Well liberals are not going anywhere so I guess if you are planning on eliminating us pursuant to the trump/pence plan, get to it. Right-wing violence represents an increasing share of terrorist activity. Terrorist violence by right-wing extremists seems to have increased from 6% of attacks in 2010 to 35% by 2016, while left-wing terrorist violence during the same period dropped from 64% of attacks to just 12%. It further appears that right-wing violence quadrupled between 2016 and 2017. As the Center for Strategic and International Studies notes, “Although violent left-wing groups and individuals also present a threat, far-right-networks appear to be better armed and larger.” You got big momentum and big guns on your side.

Over 300 right wing hate groups are identified and active at this very moment, https://www.splcenter.org/hate-map/by-state

Trump and pence are urging you to view us as lethal enemies and destroyers of your communities and country. So rise up with your fellow whites. I know you are not racist but you have chosen your side and you have the guns and the president on your side. I do not think these “uppity blacks”, and “demon liberals” are going away. So you better get busy cause there are a lot of us.

Ready for Change!!

You are not a racist or indifferent to the suffering of others. You are probably religious and moral and care what happens to those less fortunate. So I urge you to watch the video of George Floyd’s last moments, trying to be heard as he was suffocated, “asphyxiation from sustained pressure”.
I was almost drowned once at the age of 14. I was held underwater by a large classmate. I could not breathe. I panicked and thought I would die. My body screamed for air! I passed out. I lived in panic of drowning for about 40 more years and I reacted violently to anyone touching my throat or trying to horseplay with me in a swimming pool.

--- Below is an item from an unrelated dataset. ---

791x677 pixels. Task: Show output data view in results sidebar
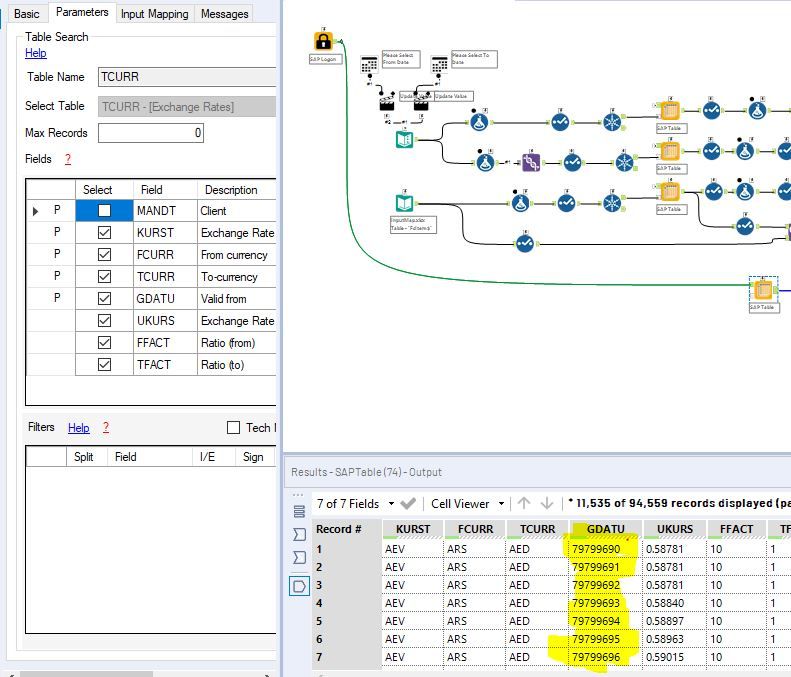click(x=299, y=586)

So I urge everyone to imagine that suddenly you are prevented from and so, unable to breathe and you know that you are dying. In desperation you cry out for help. You use your last breaths to beg for your life. But to no avail. The person who holds your life, your air, in his hands, ignores you and kills you. On purpose or unintentionally, he kills you. But for him, you would live to see another day.

I appreciate your doing this and giving life and breath to this story.

Or maybe you think it is okay for cops to mete out justice in the streets. You think George Floyd brought about his own death by resisting arrest and he opened the door to be killed in that moment, on that street by that cop. Maybe you think his life is worth less than yours, or your son’s or your dad. Maybe because you do not trust Black people, or criminals or because you trust cops completely. I do not know what would bring about that callous response to the 8.5 minute video of a man’s life taken from him with calm cool detachment.

I grew up in Chicago. Between 2002 and 2006, a Cook County Special Prosecutor, retired Justice Edward Egan, investigated allegations that a group of homicide detectives had tortured black suspects including attaching a car battery to suspects testicles and shocking them into confessing crimes. Special Prosecutor Egan concluded that a Lt. Burge and officers under his command had likely committed torture, but that any crimes were outside the state statute of limitations and could not be prosecuted.


On August 9, 1997, NYPD Officer Justin Volpe in Brooklyn sodomized suspect Abner Louima with a broken broom handle in a 70th Precinct bathroom. Officer Volpe eventually pleaded guilty and was sentenced to 30 years in federal prison.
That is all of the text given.